L.A.’s tamale men of yore largely disappeared when restaurants — once almost exclusively a hoity-toity affair — became affordable, and Angelenos moved on to other Cal-Mex dishes like tacos and chile verde. Lunch trucks slinging sandwiches took their place in the 1950s, followed by taco trucks in the 1970s to today’s free for all. All along, stalls have lived and die by the quality of their food.
A few months ago, a fruit vendor with one of those rainbow-colored umbrellas hawked his stuff in front of a random house in my middle-class, mostly Latino Orange County neighborhood. There were whispers of there-goes-the-barrio, but I told folks that the vendor wouldn’t last: his fruit was forgettable. Sure enough, the frutero was gone within weeks and never returned.
On the other hand, a family has set up a table on a nearby residential street for years. All they do is sell aguas frescas: horchata, pineapple, mashed strawberries in chilled evaporated and condensed milk. The flavors are crisp and refreshing, with chunks of fruit bobbing in each glass jug. On a hot summer day, I buy something from them at least once a month and have seen cops chug down their purple-toned prickly pear drink with glee.
Let food vendors sell where they may. Get the government out of the way. Support people hustling to make a living.

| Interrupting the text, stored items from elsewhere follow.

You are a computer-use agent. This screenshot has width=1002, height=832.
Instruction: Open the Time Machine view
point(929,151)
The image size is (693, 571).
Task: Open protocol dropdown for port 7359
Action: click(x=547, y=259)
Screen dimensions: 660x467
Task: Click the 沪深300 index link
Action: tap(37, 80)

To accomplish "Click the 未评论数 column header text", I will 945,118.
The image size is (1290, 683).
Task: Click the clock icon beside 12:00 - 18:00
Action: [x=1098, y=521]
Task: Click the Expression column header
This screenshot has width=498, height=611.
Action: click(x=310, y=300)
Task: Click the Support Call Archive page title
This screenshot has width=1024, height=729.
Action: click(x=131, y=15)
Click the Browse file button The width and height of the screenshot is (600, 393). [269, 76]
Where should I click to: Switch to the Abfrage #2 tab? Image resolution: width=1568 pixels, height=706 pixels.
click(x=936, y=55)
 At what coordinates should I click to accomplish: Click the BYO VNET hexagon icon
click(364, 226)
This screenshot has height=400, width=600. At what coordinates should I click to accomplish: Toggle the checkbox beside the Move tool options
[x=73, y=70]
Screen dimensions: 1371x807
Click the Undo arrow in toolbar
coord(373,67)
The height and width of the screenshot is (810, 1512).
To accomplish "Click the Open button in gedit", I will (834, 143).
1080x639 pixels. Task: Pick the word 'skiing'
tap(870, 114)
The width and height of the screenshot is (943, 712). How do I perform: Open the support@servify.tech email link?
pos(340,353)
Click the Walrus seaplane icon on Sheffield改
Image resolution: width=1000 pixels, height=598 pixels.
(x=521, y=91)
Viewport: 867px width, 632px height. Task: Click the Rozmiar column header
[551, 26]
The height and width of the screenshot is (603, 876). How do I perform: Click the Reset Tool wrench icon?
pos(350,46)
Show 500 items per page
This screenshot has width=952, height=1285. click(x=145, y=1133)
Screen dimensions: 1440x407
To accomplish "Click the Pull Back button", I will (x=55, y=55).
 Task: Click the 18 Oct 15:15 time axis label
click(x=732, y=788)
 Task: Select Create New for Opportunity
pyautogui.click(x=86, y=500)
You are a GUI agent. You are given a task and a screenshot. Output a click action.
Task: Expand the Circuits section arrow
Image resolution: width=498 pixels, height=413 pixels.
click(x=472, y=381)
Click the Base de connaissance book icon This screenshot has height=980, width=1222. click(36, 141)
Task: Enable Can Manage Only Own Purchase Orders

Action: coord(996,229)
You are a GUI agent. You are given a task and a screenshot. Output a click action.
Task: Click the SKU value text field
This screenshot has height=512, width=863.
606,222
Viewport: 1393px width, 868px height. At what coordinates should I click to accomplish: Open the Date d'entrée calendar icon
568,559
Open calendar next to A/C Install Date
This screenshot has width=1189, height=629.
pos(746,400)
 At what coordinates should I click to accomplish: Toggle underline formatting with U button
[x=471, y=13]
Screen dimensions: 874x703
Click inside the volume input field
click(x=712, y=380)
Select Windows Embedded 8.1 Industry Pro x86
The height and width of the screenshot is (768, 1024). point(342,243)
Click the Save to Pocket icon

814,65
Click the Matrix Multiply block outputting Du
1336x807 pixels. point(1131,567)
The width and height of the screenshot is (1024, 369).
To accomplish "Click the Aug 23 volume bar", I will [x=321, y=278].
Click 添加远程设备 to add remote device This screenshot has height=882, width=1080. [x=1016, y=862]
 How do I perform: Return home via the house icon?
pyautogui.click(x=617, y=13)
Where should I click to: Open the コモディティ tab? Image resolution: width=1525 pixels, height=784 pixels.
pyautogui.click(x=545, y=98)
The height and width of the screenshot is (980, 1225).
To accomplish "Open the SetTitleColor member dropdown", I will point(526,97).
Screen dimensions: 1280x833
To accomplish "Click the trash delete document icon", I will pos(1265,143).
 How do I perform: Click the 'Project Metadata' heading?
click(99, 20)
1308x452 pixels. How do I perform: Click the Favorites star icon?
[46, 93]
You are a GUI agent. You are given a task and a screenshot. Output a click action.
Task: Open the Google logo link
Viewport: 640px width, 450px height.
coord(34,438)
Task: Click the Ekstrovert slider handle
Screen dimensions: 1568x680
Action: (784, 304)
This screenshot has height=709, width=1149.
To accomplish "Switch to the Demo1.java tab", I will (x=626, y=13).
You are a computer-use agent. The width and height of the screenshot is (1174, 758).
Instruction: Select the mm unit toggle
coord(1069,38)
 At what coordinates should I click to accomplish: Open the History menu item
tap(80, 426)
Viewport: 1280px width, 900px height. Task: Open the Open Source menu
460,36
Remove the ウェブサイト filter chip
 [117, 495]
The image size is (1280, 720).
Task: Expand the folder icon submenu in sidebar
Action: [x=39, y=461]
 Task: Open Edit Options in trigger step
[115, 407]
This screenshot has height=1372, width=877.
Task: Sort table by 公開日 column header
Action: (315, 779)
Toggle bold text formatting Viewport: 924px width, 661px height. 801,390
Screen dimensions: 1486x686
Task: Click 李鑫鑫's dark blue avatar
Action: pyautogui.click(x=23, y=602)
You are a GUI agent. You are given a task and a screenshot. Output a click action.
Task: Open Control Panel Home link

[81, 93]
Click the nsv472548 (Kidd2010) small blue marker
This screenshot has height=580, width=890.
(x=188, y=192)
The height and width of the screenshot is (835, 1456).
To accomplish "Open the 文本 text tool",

Old-fashioned capitalism is why municipalities need to give up their war against street food. It’s a waste of taxpayer money as well as the time of public employees who have better things to do than toss freshly grilled corn-on-the-cob into a garbage bag. Spend all those resources on the one problem that has never been solved: vendors remaining as vulnerable to crime as Andrew the tamale man.
In turn-of-the-century Los Angeles, they were white, Black and Mexican men. Today, they’re mostly Mexican and Central American men, women and teenagers. They have always been the working poor, scraping by in jobs that are the envy of no one. Aren’t those the hustlers that cities should want to protect and uplift?
I’m not going to pretend that all street vendors are faultless. Law enforcement should enforce statutes against littering, wage theft, extortion and other behaviors that actually harm communities. Selling food on the street is not that.
One of my other archival clippings is from the March 25, 1894, edition of the Los Angeles Herald. It tells the story of a tamale man harassed by another tamale man, and notes how “the public smile[d] a sardonic smile and wax[ed] humorous” any time another misfortune fell on street food vendors.
But the unsigned editorial urged compassion, since the “griefs” of tamale men “may be as genuine as those of him who sits upon a throne.”